Jacqui (39F) described her ancestry as ‘Korean, Scottish-Irish, German, Welsh, Finnish.’ She reported that while her father’s Finnish (and other European) ancestry was known to her, she had had little contact with her father’s relatives of Finnish heritage, partly because they lived far away and because her father’s mother made it clear that she wasn’t happy about having an Asian daughter-in-law. According to Jacqui, ‘I’ve always felt much closer to my mom’s side of the family and more accepted and loved than on my dad’s side.’ As such, Jacqui identified strongly with her mother’s Korean heritage, which had been dominant in her and her siblings’ upbringing. She grew up speaking Korean and eating Korean food (as did her White father, who had been a solider stationed in Korea). Jacqui’s European ancestry also did not resonate with her because she was racially ‘othered’ throughout her life. Jacqui saw herself as a woman of color, who did not look White to others:
‘I had this, for example… I was in middle school … I was in the locker, for gym, and there were some girls who decided that they were going to call me some Asian racial slur and I was a bit smart alec back. So I corrected them and said actually the correct slur is this.’ Jacqui was quite used to being seen as a racial other, even now: ‘I mean people still say ridiculous things to me now like regularly in [northeastern city] people come up to me and say ‘Do you speak English?’
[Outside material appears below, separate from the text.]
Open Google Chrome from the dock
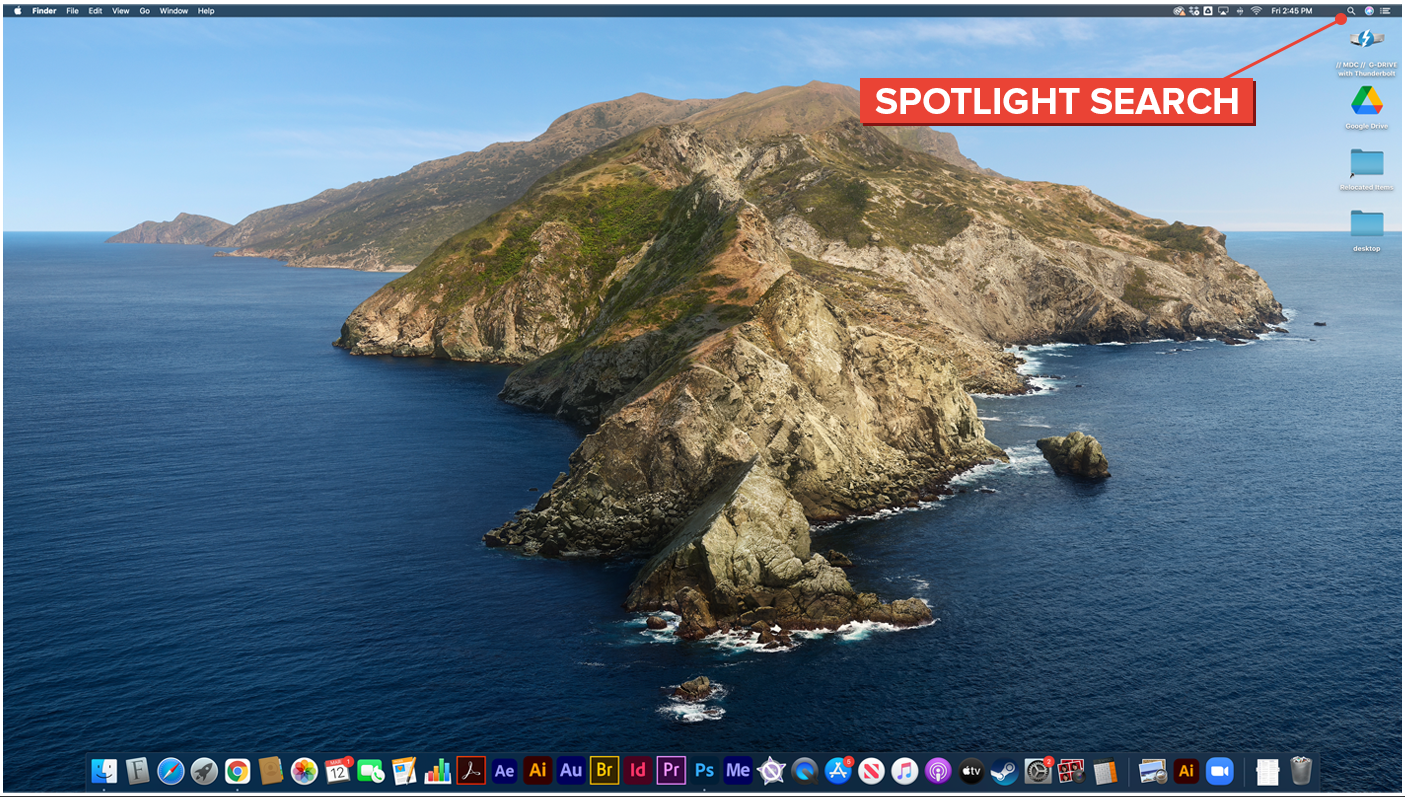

Furthermore, Jacqui’s identification as a Korean-American woman and a racially-mixed person of color was deepened by her marriage to a Latino man who did not look White. Their relationship with each other, and their roles as parents, were centrally based upon seeing themselves as non-White people of color who were committed to raising their children with both Korean and Puerto Rican cultural practices. In Jacqui’s case, her Korean ancestry was not more or less important than her identity as a ‘biracial person of color’. Rather, that ancestry simply meshed with the other aspects of her identity, none of which resonated with her White ancestries.
  • Lived Race Cumulatively Displaces Ancestry, Diminishing the Importance of Ancestry
As discussed above, racial appearance was often key to how mixed heritage people were seen by others, and the assertion of a ‘hidden’ ancestry (and one that appeared at odds with observed race) could require significant effort and commitment to gain validation (Phinney and Ong 2007). While they did not make a concerted effort to assert a White ancestry, some mixed heritage people grew up relating to their Whiteness, especially if they grew up with only a White parent and relatives. However, the salience of that White ancestry could diminish over time in light of their lived experiences as non-White others (Waters 1999). This was especially true in the case of some of our Black-White participants.
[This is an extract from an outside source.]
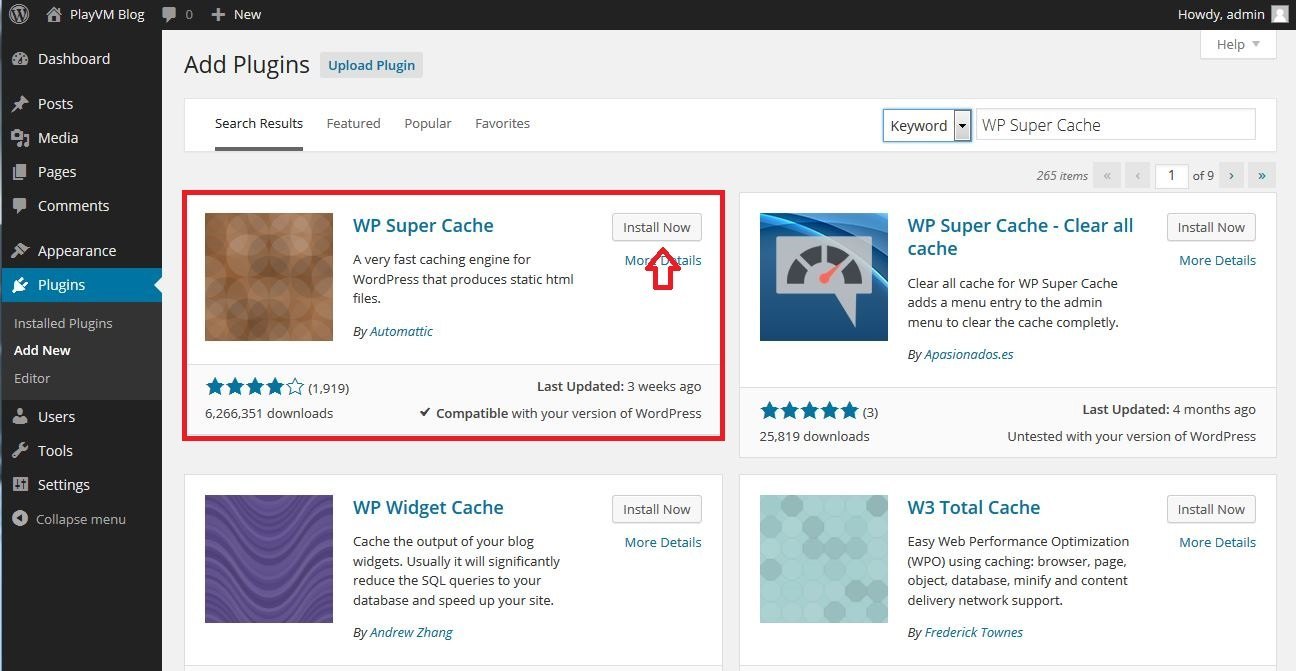This screenshot has height=671, width=1296.
Task: Click the Tools wrench icon
Action: (22, 450)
Those who had grown up with only their White mothers were especially likely to report little or no knowledge of their Black ancestry. For example, Wendy (32F), who grew up with her White mother, and who had had very limited contact with her Black father and his family growing up, wrote ’American (and unknown)’ to describe her ancestry. Similarly, Corey (28F), who grew up with only her White mother and White grandparents, wrote ‘unknown’ for her ancestry in the pre-interview survey. However, both Wendy and Corey had grown up feeling like a part of their mothers’ White families, despite some racist undercurrents in those relationships. In the interview, Corey revealed that her initial identification as ‘biracial’, growing up, was shaped by the fact that she had a close relationship with her White grandmother.
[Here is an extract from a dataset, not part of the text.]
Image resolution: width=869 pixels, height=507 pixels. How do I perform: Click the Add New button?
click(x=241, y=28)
‘I went to majority White schools. So, growing up I identified as biracial because it felt accepted and comfortable for me. And that’s what other people would call me a lot [biracial] … Everyone who raised me was White.’
But when Corey went to college in a large metropolitan area with many other Black people, her racial assignment as Black became increasingly salient for her, while her sense of her White ancestry receded.
‘There was a strong base of cultural blackness. And there were a lot of mixed people like me. At first I felt uncomfortable and I didn’t get all the cultural references [like seeing the same movies that people had watched] but after meeting so many mixed people who identified as Black I felt more comfortable. Also, lots of other people started to label me as Black.’
As such, a deep knowledge and connection with her White ancestries seemed unimportant in relation to her lived experience as a Black woman. For Corey, a racial consciousness and solidarity with Black people were more meaningful than a distant European (and even African) ancestry that was unknown to her. Rather than an attachment to a specific ancestry, being racially mixed was still important to Corey, in light of her largely White upbringing:
‘So Black is the first thing I say and mixed race is later in the conversation … Like if I’m having a conversation with someone I’ll tell them I’m mixed. Like I wouldn’t want them to feel that I’m hiding it.’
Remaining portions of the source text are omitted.